{:check ["true"]}

Index

Creating and Indexing with Boolean NDArrays

Boolean Indexing

In [2]:
#
# Import numpy as `np`, and set the display precision to two decimal places
#
import numpy as np
np.set_printoptions(precision=2)
In [3]:
#
# We generate three ndarrays to represent sales number of three products in four different seasons
#
np.random.seed(0)
sales = np.random.uniform(-20, 20, size=(4,3))
products = np.array(['apple', 'orange', 'banana'])
seasons = np.array(['spring', 'summer', 'fall', 'winter'])
In [4]:
#
# The products
#
products
Out[4]:
array(['apple', 'orange', 'banana'], dtype='<U6')
In [5]:
#
# The seasons
#
seasons
Out[5]:
array(['spring', 'summer', 'fall', 'winter'], dtype='<U6')
In [6]:
#
# The sales as a (4,3) ndarray
sales
Out[6]:
array([[ 1.95,  8.61,  4.11],
       [ 1.8 , -3.05,  5.84],
       [-2.5 , 15.67, 18.55],
       [-4.66, 11.67,  1.16]])
In [7]:
#
# We can also pack the seasons and products into a single
# (4,3) ndarray of strings.
#
info = np.array(
    ["%s-%s"%(s,p) for s in seasons for p in products]
).reshape(4,-1)
info
Out[7]:
array([['spring-apple', 'spring-orange', 'spring-banana'],
       ['summer-apple', 'summer-orange', 'summer-banana'],
       ['fall-apple', 'fall-orange', 'fall-banana'],
       ['winter-apple', 'winter-orange', 'winter-banana']], dtype='<U13')

Boolean Arrays

Boolean operations allows us to construct boolean ndarrays from numerical ndarrays using element-wise logical relational operators.

In [8]:
#
# sales that are negative
#
sales < 0
Out[8]:
array([[False, False, False],
       [False,  True, False],
       [ True, False, False],
       [ True, False, False]])

Logical operators can combine multiple boolean ndarrays to express complex conditions.

In [9]:
#
# sales that are between 0 and 2.0
#
np.logical_and(sales >= 0, sales < 2.0) 
Out[9]:
array([[ True, False, False],
       [ True, False, False],
       [False, False, False],
       [False, False,  True]])

It's possible to find the indexes of all the true elements in a boolean ndarray.
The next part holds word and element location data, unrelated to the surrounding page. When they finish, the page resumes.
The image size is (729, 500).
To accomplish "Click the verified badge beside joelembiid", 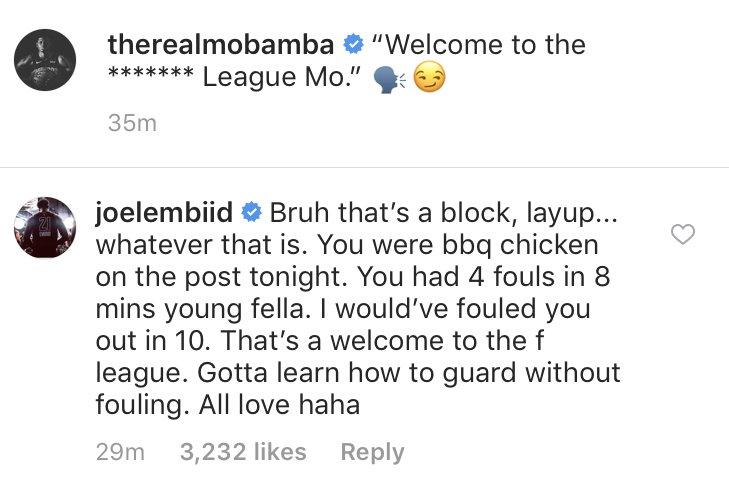I will click(x=252, y=212).

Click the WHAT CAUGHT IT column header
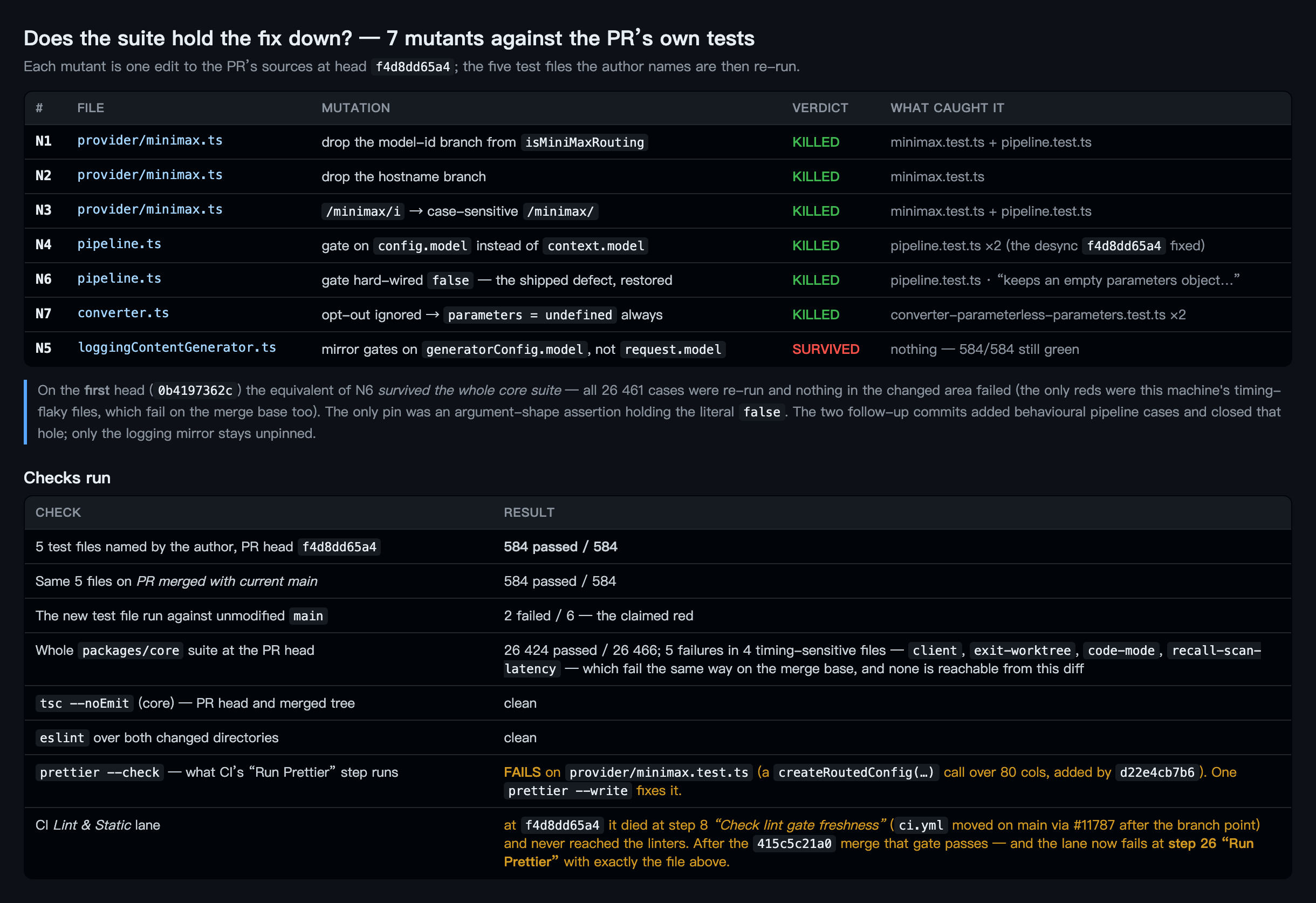coord(947,108)

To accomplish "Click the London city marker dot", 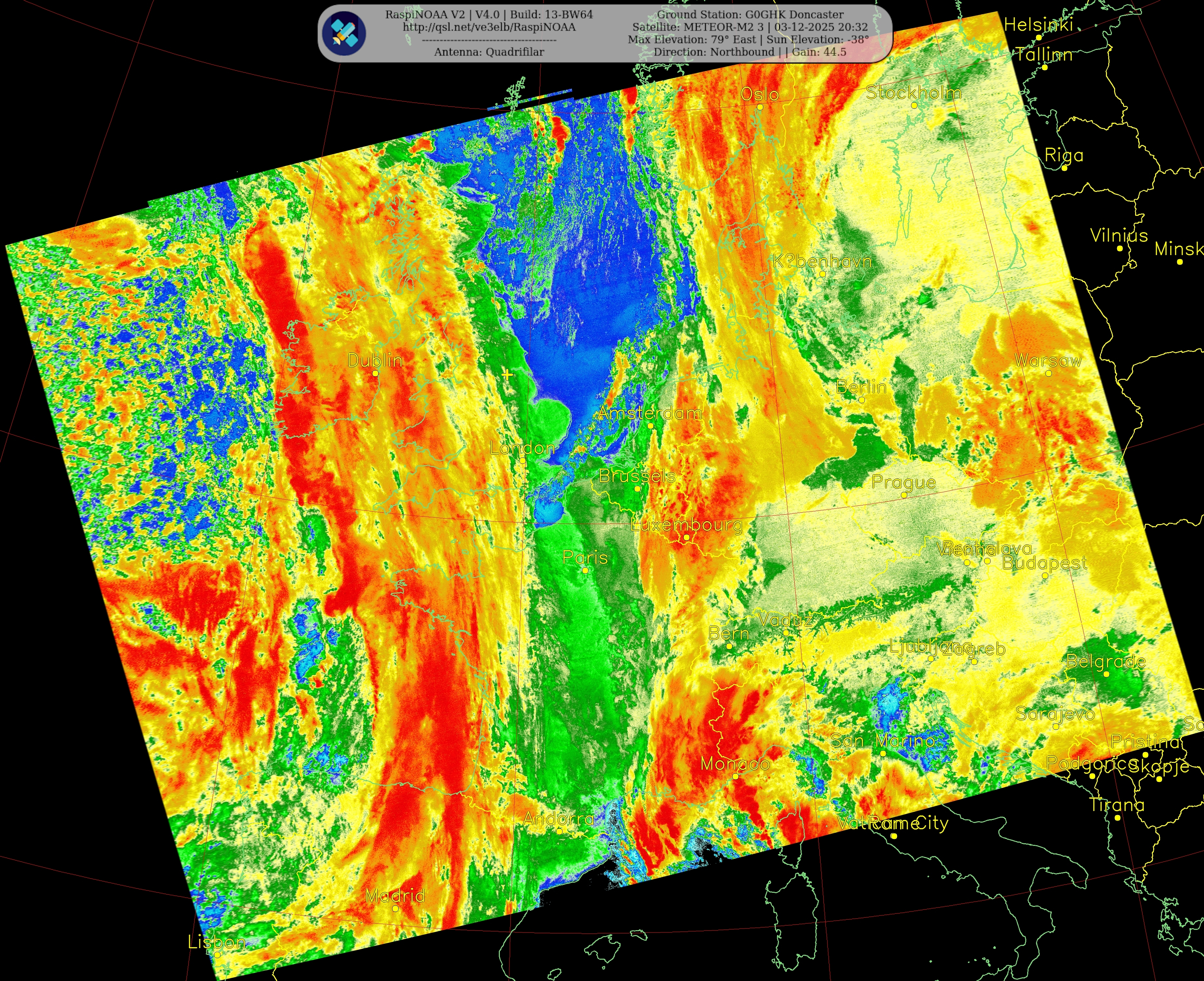I will click(522, 461).

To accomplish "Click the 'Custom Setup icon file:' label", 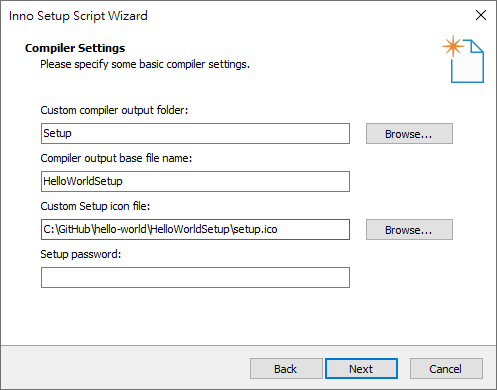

The result is given as indexes along each dimension.

X,Y = np.where(...)

X is the row entries, and Y is the column entries.

In [10]:
#
# the ndarray indices for negative sales
#
np.where(sales < 0)
Out[10]:
(array([1, 2, 3]), array([1, 0, 0]))

Boolean Indexing

We can make use of boolean arrays as indexes to extract the elements of a ndarray based on the corresponding boolean values.

In [11]:
#
# We can retrieve the actual sales figures for the negative sales
#
sales[sales < 0]
Out[11]:
array([-3.05, -2.5 , -4.66])
In [12]:
#
# We can retrieve the info of the negative sales
#
info[sales < 0]
Out[12]:
array(['summer-orange', 'fall-apple', 'winter-apple'], dtype='<U13')
In [14]:
I,J = np.where(sales < 0)
print(list(zip(I,J)))
[(1, 1), (2, 0), (3, 0)]
In [15]:
seasons[I]
Out[15]:
array(['summer', 'fall', 'winter'], dtype='<U6')
In [16]:
products[J]
Out[16]:
array(['orange', 'apple', 'apple'], dtype='<U6')
In [20]:
L = (sales < 0)
I, J = np.where(L)
for (season, product, loss) in zip(seasons[I], products[J], sales[L]):
    print("We lost %.2f selling %s in %s" % (loss, product, season))
We lost -3.05 selling orange in summer
We lost -2.50 selling apple in fall
We lost -4.66 selling apple in winter
In [ ]: